(DIRECTION):
Copy the rows below word for word, from the first line through the line that contains "click(x=879, y=237)", including both of those lines.

- - - - - - -

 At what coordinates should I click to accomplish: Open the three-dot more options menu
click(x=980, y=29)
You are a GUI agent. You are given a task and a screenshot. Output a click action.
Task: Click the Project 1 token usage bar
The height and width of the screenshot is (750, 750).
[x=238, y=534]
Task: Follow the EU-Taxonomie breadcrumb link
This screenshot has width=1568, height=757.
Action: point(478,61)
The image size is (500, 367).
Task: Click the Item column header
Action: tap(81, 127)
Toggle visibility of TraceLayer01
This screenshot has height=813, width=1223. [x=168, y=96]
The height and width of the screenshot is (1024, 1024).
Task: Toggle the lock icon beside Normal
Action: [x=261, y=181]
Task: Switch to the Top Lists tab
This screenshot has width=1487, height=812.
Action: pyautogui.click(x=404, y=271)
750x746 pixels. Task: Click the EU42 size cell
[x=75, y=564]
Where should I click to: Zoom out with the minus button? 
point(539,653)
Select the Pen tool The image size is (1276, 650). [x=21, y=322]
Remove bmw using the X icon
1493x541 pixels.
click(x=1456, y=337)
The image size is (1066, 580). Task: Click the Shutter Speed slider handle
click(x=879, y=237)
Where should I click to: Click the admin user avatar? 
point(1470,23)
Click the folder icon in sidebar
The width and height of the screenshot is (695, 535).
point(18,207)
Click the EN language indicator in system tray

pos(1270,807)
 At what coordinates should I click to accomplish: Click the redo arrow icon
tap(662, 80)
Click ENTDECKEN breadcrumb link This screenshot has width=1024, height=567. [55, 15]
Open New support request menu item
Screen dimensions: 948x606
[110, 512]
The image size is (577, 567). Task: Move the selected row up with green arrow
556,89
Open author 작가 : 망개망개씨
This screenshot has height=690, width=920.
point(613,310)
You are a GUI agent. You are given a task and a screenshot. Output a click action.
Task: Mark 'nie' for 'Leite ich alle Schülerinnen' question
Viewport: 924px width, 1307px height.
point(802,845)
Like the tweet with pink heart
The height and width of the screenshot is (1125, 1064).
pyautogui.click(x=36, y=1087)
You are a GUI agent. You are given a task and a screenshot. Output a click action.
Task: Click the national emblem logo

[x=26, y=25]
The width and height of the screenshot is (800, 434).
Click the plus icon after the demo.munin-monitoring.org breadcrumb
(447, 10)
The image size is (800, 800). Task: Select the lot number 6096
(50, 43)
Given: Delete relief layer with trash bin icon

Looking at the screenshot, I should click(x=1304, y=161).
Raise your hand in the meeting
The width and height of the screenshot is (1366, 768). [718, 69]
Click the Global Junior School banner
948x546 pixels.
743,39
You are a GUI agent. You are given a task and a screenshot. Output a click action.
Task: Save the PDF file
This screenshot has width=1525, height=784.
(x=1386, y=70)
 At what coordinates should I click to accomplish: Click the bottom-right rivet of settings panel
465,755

- - - - - - -

(WRITTEN RESPONSE):
 At what coordinates should I click to accomplish: Open the three-dot more options menu
click(x=980, y=29)
You are a GUI agent. You are given a task and a screenshot. Output a click action.
Task: Click the Project 1 token usage bar
The height and width of the screenshot is (750, 750).
[x=238, y=534]
Task: Follow the EU-Taxonomie breadcrumb link
This screenshot has width=1568, height=757.
Action: point(478,61)
The image size is (500, 367).
Task: Click the Item column header
Action: tap(81, 127)
Toggle visibility of TraceLayer01
This screenshot has height=813, width=1223. [x=168, y=96]
The height and width of the screenshot is (1024, 1024).
Task: Toggle the lock icon beside Normal
Action: [x=261, y=181]
Task: Switch to the Top Lists tab
This screenshot has width=1487, height=812.
Action: pyautogui.click(x=404, y=271)
750x746 pixels. Task: Click the EU42 size cell
[x=75, y=564]
Where should I click to: Zoom out with the minus button? 
point(539,653)
Select the Pen tool The image size is (1276, 650). [x=21, y=322]
Remove bmw using the X icon
1493x541 pixels.
click(x=1456, y=337)
The image size is (1066, 580). Task: Click the Shutter Speed slider handle
click(x=879, y=237)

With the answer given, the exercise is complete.